I picked up a roll of medium blue fabric from a local store. It was a remnant (which I find amusing since it was almost 70 feet long) which means it was quite inexpensive – certainly a fraction of what I would spend on enough sheet material such as Masonite or styrene for a backdrop. I also picked up two rolls of one inch wide velcro – a roll of hook, and one of loop – each with self-adhesive (peel and stick) backing.
To prepare for the backdrop, Chris Abbott and I cut and installed backdrop supports using 1″x2″ lumber, with strips of Masonite curved in the corners. To this, I secured the hook portion of the Velcro. My wife and I then attached the loop Velcro to this, in a continuous strip, starting at staging and ending at the end of the peninsula. We cut the loop material to length, tore it free from the hook material, and had an exact measurement for the backdrop fabric.
My wife and I cut and sewed a 25″ wide strip of fabric as follows: We hemmed one end, then hemmed the top of the entire roll of material. We then went back and attached the previously measured and cut loop Velcro to the hemmed top – first with the peel and stick, then through the sewing machine to secure the Velcro to the fabric with a mechanical joint as well. The Velcro ran out about 50 inches before the end of the fabric, at which point we measured for a hem, cut the fabric and hemmed it. At the bottom, we simply cut the fabric with pinking shears and ran it through the sewing machine to add a zig-zag stitch, to keep it from fraying.
I will need to go over the backdrop with a fabric steamer to steam out the wrinkles, so keep that in mind as you look at the photos.

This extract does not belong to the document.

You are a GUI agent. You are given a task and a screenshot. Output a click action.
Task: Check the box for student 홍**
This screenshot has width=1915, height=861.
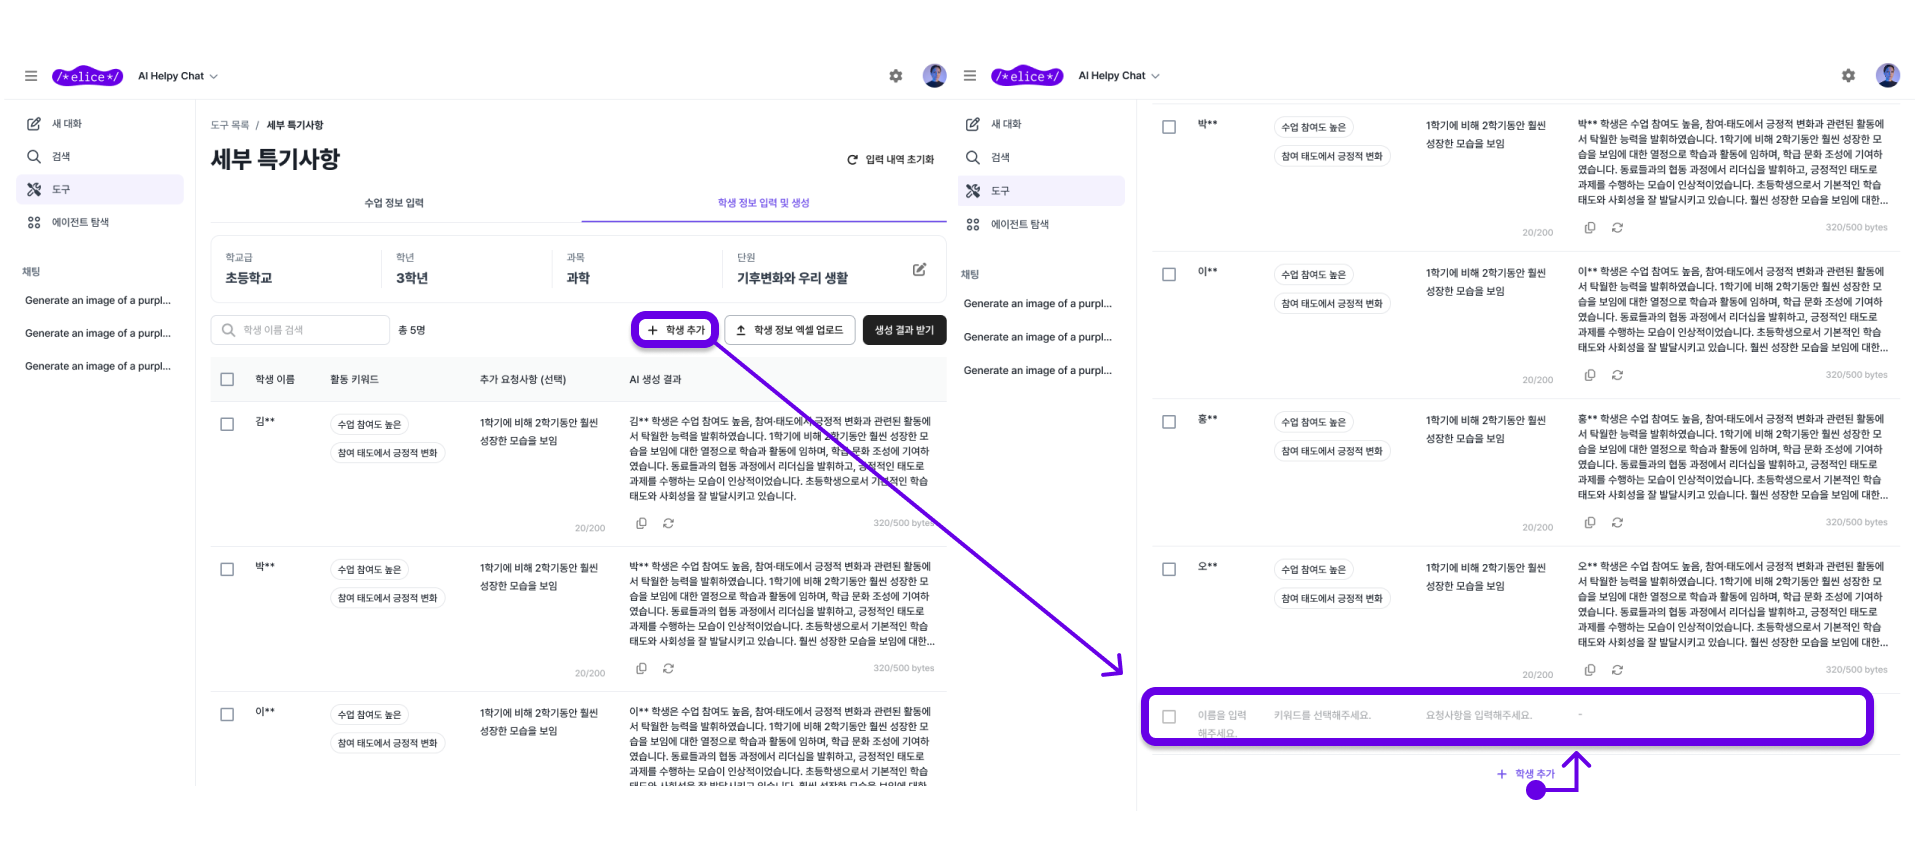[x=1168, y=422]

As well, the valance is not yet in place – when it is, layout visitors and operators will not be able to see the top edge of the backdrop in normal viewing. Pierre has also suggested adding a chain pocket along the bottom edge of the backdrop, which will help pull out the wrinkles caused by twists in the fabric. (Good idea, Pierre – thanks!)
With those notes, here’s an overview photo of the fabric backdrop. At the left end, it has puddled on the deck for the sector plate. (Chris and I will cut a strip off the deck next time he visits so the fabric can fall naturally between the deck and the wall.)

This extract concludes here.